After investigating the complaint, Carilion terminated the harasser. However, Doe again contacted DeMasters because of hostility from co-workers aligned with the harasser. After Carilion’s HR department refused DeMasters’ offers to coach ways to handle the harassment, Doe again contacted DeMasters to report that the co-worker behavior was worsening. In response, DeMasters told Doe and Carilion’s HR department that he felt it was mishandling Doe’s complaints. Unbeknownst to DeMasters, Doe filed an EEOC complaint, and eventual civil action, against Carilion. After Doe’s case settled, DeMasters was terminated for acting “contrary to the employer’s best interests,” failing to take the “pro-employer side,” and leaving it “in a compromised position.”
After filing his own EEOC complaint alleging retaliation, DeMasters filed suit in the U.S. District Court for the Western District of Virginia. The district court, however, dismissed the complaint, primarily on the grounds that none of DeMasters’ activity constituted protected oppositional conduct. It also held that the so-called “manager rule” prevented an employee whose job responsibilities included reporting discrimination claims from seeking protection under Title VII’s anti-retaliation provision. On August 10, 2015, the Fourth Circuit reversed, holding that “the ‘manager rule’ has no place in Title VII jurisprudence.” Instead, it held that “the proper test for analyzing oppositional conduct requires consideration of the employee’s course of conduct as a whole.”

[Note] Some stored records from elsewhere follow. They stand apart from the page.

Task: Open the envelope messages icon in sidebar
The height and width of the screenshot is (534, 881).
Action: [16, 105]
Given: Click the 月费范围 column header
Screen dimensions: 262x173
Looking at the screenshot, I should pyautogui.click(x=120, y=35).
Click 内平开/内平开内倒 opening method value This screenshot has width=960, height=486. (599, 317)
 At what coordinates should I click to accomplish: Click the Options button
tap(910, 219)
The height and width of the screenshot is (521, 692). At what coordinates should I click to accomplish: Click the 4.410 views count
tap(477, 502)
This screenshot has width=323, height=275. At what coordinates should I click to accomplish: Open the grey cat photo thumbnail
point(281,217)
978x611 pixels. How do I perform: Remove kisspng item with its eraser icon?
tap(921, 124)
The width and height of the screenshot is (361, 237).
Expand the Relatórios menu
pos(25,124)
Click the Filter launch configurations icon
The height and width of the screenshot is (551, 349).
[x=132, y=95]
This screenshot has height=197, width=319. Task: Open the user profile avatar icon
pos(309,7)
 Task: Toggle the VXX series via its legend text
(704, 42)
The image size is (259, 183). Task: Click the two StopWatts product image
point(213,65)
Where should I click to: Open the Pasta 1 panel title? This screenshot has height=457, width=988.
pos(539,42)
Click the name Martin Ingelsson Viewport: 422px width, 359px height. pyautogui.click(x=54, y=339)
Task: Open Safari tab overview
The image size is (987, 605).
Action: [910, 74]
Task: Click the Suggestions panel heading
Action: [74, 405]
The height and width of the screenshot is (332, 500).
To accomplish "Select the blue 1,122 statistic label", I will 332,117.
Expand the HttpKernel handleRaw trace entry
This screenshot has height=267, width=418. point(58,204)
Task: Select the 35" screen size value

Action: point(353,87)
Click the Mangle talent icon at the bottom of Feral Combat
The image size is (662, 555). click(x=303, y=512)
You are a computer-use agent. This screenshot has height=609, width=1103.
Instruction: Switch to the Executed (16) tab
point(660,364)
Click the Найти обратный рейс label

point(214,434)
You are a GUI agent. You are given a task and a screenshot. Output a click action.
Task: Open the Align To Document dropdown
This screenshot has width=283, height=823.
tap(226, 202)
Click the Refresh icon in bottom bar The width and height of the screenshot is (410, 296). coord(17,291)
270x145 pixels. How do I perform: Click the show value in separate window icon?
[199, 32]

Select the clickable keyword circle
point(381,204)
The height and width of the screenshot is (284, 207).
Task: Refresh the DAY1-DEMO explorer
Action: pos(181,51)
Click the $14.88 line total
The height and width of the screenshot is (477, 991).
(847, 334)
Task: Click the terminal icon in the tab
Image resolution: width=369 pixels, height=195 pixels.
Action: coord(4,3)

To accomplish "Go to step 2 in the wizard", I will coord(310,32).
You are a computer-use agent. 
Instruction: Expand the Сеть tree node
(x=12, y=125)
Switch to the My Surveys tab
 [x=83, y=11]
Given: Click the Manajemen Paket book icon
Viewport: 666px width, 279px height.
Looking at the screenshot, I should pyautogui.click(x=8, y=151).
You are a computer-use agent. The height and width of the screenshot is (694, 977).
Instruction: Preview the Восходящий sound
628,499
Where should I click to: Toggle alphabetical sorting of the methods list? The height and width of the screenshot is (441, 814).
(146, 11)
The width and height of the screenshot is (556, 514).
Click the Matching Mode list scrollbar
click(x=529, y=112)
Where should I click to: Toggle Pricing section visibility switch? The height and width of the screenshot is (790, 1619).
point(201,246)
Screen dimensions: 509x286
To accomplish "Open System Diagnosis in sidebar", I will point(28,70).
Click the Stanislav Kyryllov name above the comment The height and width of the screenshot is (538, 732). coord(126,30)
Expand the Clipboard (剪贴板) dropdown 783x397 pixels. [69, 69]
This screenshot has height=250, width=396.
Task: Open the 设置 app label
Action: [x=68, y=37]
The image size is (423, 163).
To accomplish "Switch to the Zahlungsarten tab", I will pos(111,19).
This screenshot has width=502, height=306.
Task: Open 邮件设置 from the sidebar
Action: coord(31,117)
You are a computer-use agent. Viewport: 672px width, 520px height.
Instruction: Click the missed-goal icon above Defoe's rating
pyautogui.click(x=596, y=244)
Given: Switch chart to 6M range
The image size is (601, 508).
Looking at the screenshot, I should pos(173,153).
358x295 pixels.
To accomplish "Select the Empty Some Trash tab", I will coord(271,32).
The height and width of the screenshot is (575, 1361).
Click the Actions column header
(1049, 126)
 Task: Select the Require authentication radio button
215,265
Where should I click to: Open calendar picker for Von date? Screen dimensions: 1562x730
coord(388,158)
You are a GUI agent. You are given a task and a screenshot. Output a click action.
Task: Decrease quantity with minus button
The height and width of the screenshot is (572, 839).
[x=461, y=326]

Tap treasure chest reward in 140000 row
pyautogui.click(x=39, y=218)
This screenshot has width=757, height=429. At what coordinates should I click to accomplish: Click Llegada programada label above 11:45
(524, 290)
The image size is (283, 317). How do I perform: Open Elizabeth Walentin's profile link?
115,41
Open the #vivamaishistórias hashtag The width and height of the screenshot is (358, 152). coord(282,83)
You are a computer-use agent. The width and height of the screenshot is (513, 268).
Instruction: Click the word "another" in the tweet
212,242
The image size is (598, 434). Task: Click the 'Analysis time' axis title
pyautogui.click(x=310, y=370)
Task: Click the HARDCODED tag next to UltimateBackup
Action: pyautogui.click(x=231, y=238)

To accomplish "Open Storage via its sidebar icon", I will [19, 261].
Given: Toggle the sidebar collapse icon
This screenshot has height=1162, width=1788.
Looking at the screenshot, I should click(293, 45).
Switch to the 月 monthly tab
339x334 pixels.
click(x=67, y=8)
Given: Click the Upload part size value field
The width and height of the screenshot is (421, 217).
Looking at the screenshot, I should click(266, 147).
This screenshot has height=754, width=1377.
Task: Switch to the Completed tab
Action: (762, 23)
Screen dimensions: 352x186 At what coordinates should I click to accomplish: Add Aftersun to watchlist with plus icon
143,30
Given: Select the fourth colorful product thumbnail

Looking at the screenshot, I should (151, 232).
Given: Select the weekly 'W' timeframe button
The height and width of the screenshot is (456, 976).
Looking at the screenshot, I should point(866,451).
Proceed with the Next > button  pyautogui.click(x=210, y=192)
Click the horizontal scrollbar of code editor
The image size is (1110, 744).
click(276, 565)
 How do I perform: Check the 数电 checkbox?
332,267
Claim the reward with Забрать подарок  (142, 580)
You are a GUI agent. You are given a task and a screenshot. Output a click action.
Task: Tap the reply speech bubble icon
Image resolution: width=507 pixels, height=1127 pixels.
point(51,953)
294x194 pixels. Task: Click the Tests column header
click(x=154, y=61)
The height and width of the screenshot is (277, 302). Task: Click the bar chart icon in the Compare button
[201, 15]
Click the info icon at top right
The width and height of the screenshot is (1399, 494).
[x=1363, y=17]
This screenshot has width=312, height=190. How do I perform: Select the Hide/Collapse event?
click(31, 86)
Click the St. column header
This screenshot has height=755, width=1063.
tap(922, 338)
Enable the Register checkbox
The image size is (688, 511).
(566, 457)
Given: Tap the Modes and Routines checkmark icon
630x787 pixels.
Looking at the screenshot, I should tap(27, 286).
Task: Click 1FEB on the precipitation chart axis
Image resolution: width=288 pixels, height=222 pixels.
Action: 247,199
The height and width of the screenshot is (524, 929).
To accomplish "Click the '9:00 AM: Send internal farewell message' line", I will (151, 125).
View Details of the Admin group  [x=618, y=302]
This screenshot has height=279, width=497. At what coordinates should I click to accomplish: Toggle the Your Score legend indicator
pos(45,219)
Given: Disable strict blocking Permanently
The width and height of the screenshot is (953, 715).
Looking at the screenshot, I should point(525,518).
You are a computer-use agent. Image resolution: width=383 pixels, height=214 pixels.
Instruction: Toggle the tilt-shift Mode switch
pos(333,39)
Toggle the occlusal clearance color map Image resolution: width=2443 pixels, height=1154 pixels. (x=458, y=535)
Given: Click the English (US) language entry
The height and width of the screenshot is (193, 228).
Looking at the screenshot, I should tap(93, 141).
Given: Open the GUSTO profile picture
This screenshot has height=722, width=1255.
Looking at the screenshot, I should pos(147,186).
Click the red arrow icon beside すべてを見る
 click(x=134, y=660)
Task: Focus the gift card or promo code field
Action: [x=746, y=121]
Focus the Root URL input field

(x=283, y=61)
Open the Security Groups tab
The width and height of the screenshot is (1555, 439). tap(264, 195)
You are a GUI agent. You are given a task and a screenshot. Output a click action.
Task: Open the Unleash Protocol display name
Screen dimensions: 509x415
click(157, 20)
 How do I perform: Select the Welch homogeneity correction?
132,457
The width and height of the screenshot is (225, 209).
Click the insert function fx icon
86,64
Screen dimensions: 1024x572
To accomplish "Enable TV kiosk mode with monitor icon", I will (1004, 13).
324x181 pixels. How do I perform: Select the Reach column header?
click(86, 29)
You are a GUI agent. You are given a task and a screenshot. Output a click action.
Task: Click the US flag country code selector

The Fourth Circuit explained its rationale for applying the manager rule to claims of retaliation under the FLSA, but not similar claims under Title VII. The FLSA’s anti-retaliation provision prohibits discrimination against an employee “because such employee has filed any complaint or instituted or caused to be instituted any proceeding under or related to this chapter, or has testified or is about to testify in any such proceeding¿.” The court explained further: “In contrast, Title VII makes it unlawful for an employer to discriminate against an employee ‘because he has opposed any practice made an unlawful employment practice by this subchapter, or because he has made a charge, testified, assisted, or participated in any manner in an investigation, proceeding, or hearing.’” Based on the wording of the statutes, the Fourth Circuit reasoned that the protections afforded by Title VII are far broader than those afforded by the FLSA. In addition, the Fourth Circuit noted that “Supreme Court precedent also militates against restricting the scope of Title VII’s anti-retaliation provision, which has been held to provide broad protection from retaliation.”
Only one week earlier, the Second Circuit noted in a footnote in Littlejohn v. City of New York, “¿we decline to adopt the manager rule here. The manager rule’s focus on an employee’s job duties, rather than the oppositional nature of the employee’s complaints or criticisms, is inapposite in the context of Title VII retaliation claims.”
While this issue is far from settled, it has been decided in the Second, Fourth, and Sixth Circuits in favor of employee protection and in the Eleventh Circuit in favor of limiting employer liability. As there is a split amongst the Circuits, the Supreme Court is likely to be called upon to decide this issue. The 2014 EEOC Enforcement and Litigation data reflects that retaliation claims account for almost half of all EEOC claims filed nationwide. Therefore, the scope of what is enough to trigger liability for retaliation is crucial when assessing the legal landscape for employers.